Briefcase

Yahoo launches service to compete for local ads

Yahoo Inc. on Sunday launched a search offering that helps users find local businesses as it battles Google Inc. and other Web search providers to capture a growing share of the billion-dollar advertising market now dominated by Yellow Page publishers.

Called Yahoo Local, the service will be accessible from the Yahoo home page and through Yahoo Search. It aims to help users quickly track down businesses such as restaurants, dry cleaners and banks in their neighborhoods or in other chosen areas.

Yahoo and others hope the new services will lure millions of local advertisers, who are discovering how to use the Web to reach consumers. According to the Kelsey Group, small-business spending in local market advertising is roughly $22 billion annually across all media.

Above, Anis Ben Amora looks for information at the Yahoo interactive bus stop Sunday in the North Beach section of San Francisco.

Executives

EBay president named top businesswoman

The title of Most Powerful Businesswoman is going, going, gone to eBay’s Meg Whitman.

The president and CEO of the auction Web site surpassed Carly Fiorina, chairman and CEO of computer equipment maker Hewlett-Packard Co., who has held the title every year since Fortune magazine began its annual list of most powerful women in business in 1998.

Whitman earned Fortune’s top spot due to eBay’s significant growth during the past year. EBay’s earnings last quarter were double Wall Street’s expectations, and the company recently acquired Baazee.com, the largest online marketplace in India.

Taking the No. 3 spot was Avon Products chairman and CEO Andrea Jung, while Xerox chairman and CEO Anne Mulcahy was No. 4 and Marjorie Magner, chairman and CEO of Citigroup’s global consumer group, placed fifth.

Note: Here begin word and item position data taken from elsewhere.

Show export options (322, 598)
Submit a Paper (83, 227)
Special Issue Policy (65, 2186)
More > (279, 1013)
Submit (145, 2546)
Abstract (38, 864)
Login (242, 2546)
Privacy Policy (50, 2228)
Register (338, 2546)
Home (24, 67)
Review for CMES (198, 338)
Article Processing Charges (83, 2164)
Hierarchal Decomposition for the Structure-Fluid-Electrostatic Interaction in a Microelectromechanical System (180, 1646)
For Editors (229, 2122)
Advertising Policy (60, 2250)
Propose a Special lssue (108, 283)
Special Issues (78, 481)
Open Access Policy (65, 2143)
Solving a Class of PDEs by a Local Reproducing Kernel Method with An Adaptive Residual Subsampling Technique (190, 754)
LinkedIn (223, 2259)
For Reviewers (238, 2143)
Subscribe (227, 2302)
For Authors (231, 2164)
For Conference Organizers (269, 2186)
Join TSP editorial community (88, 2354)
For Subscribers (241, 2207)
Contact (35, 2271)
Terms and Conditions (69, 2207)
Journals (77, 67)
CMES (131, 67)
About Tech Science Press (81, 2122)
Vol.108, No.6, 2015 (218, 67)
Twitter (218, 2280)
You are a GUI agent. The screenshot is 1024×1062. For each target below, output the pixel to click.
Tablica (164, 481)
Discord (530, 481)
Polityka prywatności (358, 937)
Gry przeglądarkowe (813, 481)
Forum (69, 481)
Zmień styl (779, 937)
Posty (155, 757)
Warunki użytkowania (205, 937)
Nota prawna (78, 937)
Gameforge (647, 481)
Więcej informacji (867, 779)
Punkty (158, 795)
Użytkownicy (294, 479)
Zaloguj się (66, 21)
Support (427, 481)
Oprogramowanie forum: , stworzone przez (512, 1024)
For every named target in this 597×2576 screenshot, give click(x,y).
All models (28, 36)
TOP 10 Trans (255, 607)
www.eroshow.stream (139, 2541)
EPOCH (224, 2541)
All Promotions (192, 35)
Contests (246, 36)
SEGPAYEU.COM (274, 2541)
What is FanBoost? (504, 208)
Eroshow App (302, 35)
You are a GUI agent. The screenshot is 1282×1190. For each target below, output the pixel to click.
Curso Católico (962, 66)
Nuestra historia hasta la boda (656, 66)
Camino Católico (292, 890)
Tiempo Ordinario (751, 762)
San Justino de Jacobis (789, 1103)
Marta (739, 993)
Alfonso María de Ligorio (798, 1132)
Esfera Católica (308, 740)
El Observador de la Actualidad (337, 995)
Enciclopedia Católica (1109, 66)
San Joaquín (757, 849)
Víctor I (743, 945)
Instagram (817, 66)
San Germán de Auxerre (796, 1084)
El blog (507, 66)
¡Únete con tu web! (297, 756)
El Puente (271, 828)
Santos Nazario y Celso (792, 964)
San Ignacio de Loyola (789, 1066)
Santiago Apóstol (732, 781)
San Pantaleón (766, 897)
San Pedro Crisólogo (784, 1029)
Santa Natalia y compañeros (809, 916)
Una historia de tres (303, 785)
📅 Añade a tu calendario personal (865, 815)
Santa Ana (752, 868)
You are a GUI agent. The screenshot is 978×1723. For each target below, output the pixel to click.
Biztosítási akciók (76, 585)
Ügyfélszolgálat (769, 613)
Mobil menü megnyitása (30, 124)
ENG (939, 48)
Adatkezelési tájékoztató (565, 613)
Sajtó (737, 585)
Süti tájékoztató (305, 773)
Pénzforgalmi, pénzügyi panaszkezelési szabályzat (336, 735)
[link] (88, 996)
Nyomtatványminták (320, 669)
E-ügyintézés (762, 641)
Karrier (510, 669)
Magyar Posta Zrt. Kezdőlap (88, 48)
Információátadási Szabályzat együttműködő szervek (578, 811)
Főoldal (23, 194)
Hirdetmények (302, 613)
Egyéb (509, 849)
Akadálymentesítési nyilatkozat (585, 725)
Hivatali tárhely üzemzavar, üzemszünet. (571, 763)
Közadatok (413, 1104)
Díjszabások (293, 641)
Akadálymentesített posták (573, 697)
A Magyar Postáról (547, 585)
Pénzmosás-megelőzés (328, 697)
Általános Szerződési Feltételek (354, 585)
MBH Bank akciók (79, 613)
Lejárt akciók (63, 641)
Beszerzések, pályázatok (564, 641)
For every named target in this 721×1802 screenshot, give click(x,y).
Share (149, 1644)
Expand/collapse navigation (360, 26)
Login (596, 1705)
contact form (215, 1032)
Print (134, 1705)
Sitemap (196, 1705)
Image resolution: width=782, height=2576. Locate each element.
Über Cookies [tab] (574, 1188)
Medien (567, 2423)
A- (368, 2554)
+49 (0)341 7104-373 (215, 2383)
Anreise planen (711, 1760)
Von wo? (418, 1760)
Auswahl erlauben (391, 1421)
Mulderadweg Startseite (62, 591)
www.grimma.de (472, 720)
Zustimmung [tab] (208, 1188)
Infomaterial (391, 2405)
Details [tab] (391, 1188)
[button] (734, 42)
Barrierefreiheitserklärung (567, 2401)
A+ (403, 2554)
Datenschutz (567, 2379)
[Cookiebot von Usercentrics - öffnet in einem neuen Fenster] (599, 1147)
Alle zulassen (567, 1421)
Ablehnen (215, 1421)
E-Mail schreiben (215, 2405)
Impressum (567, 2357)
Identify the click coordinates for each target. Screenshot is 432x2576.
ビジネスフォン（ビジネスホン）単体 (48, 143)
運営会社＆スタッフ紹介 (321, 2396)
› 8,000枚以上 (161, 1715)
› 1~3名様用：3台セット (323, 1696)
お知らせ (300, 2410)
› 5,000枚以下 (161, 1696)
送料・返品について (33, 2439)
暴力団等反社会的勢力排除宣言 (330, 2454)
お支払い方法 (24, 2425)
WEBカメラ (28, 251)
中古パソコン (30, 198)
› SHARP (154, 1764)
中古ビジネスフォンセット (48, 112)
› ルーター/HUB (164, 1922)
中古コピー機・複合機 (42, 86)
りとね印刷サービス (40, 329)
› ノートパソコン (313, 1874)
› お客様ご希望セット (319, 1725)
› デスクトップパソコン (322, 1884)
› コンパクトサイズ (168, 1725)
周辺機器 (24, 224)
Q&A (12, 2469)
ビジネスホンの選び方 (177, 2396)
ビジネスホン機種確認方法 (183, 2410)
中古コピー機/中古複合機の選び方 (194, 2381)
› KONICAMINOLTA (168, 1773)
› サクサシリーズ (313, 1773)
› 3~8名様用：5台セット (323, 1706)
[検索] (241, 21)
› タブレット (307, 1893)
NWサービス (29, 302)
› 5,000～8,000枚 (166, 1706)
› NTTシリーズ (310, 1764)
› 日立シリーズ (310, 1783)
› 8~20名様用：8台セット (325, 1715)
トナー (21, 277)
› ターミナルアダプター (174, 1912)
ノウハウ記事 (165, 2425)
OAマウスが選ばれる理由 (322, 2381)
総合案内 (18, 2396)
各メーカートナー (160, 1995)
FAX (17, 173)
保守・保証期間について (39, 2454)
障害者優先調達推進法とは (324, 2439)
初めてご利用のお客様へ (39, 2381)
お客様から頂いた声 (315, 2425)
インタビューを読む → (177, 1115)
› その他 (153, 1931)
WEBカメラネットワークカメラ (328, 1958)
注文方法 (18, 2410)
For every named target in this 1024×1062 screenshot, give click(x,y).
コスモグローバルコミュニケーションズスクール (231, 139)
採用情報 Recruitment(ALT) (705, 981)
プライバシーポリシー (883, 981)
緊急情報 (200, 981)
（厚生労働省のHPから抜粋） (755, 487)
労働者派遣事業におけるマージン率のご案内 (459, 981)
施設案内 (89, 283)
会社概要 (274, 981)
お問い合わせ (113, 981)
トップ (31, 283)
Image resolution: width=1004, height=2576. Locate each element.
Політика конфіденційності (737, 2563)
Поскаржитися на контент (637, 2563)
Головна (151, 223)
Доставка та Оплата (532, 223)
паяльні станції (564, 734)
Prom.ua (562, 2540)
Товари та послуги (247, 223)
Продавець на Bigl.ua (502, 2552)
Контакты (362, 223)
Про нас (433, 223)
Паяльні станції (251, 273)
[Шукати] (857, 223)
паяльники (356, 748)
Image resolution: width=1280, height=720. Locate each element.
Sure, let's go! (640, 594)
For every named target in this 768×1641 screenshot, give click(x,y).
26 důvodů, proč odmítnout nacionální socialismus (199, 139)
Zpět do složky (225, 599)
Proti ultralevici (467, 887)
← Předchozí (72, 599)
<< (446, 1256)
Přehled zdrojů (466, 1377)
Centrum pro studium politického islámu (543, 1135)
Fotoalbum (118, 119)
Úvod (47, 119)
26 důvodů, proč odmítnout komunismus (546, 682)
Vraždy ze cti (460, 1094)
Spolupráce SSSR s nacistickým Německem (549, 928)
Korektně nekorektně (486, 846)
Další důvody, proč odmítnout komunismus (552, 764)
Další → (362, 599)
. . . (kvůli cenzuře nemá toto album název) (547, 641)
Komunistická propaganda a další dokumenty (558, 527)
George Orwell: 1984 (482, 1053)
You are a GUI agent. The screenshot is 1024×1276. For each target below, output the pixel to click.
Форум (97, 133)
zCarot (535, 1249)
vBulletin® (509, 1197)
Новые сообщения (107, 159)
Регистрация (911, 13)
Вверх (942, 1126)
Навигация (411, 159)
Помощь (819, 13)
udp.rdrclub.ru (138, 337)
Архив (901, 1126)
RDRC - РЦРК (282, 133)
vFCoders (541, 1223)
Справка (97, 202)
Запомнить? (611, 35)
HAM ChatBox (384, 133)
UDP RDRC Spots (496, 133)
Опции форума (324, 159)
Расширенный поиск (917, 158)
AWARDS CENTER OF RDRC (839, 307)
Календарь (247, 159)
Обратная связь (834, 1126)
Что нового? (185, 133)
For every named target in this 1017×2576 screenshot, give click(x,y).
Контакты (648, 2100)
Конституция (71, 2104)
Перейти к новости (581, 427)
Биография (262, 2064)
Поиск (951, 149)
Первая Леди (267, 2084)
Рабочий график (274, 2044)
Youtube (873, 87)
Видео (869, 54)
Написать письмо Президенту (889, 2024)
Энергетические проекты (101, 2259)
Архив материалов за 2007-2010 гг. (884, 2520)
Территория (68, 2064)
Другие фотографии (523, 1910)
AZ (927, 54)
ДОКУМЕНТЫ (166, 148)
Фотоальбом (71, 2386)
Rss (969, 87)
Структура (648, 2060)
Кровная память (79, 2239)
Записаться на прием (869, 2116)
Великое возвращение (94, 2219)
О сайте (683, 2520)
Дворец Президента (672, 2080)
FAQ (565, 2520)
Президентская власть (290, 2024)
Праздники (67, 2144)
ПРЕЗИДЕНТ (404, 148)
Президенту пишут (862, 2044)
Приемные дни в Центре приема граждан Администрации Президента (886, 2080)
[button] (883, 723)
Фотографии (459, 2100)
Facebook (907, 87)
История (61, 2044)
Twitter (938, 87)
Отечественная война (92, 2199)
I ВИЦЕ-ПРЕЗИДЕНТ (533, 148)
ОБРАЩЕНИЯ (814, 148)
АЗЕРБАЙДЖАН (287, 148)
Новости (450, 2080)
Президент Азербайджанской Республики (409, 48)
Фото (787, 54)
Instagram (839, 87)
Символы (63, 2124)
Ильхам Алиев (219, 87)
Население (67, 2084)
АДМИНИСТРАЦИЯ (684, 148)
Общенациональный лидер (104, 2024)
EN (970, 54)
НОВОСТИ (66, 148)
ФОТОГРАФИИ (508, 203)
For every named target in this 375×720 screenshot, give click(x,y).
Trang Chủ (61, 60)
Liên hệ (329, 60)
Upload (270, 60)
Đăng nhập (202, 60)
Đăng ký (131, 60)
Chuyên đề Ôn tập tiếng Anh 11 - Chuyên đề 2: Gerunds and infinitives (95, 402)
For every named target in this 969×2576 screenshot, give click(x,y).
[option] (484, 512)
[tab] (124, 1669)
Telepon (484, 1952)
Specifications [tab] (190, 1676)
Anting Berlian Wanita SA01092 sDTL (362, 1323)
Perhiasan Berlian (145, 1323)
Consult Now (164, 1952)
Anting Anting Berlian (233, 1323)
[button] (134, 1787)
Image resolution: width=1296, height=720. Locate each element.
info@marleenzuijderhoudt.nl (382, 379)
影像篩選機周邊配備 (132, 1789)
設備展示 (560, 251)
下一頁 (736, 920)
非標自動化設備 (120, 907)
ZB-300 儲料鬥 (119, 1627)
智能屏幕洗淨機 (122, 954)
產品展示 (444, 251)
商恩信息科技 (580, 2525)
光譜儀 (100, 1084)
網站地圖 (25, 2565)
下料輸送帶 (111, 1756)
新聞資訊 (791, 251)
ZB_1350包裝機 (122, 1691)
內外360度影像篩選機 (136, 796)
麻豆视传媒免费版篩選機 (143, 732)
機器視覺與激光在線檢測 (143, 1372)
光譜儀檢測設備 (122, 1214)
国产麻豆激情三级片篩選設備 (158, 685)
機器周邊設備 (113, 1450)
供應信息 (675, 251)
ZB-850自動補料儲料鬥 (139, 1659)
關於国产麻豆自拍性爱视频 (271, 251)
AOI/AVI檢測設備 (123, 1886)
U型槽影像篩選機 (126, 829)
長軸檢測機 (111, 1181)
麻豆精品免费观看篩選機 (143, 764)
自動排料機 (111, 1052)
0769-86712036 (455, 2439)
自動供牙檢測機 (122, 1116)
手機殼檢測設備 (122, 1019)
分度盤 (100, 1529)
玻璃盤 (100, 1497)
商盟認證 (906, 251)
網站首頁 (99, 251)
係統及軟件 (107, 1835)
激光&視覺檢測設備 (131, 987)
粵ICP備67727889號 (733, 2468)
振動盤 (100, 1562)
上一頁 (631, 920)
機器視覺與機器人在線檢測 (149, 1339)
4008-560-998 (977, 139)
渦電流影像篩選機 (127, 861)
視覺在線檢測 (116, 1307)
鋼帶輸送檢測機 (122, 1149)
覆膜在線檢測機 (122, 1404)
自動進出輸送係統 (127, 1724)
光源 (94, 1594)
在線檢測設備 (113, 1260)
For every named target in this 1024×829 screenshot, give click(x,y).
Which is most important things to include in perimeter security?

Oprah Winfrey was No. 6.

Energy

Oil prices dip slightly

Oil futures retreated below the $50-a-barrel level Monday, though analysts said there was enough uncertainty about geopolitics and weather — and the industry’s ability to quickly boost crude output — to keep prices from plummeting anytime soon.

Light crude futures for November delivery settled 21 cents lower at $49.91 on the New York Mercantile Exchange.

Traders said oil market tensions had eased somewhat due to a Nigerian militia leader’s tentative agreement late last week to disarm the fighters he had threatened to use to wage a “full-scale” war in the country’s oil-rich Niger Delta.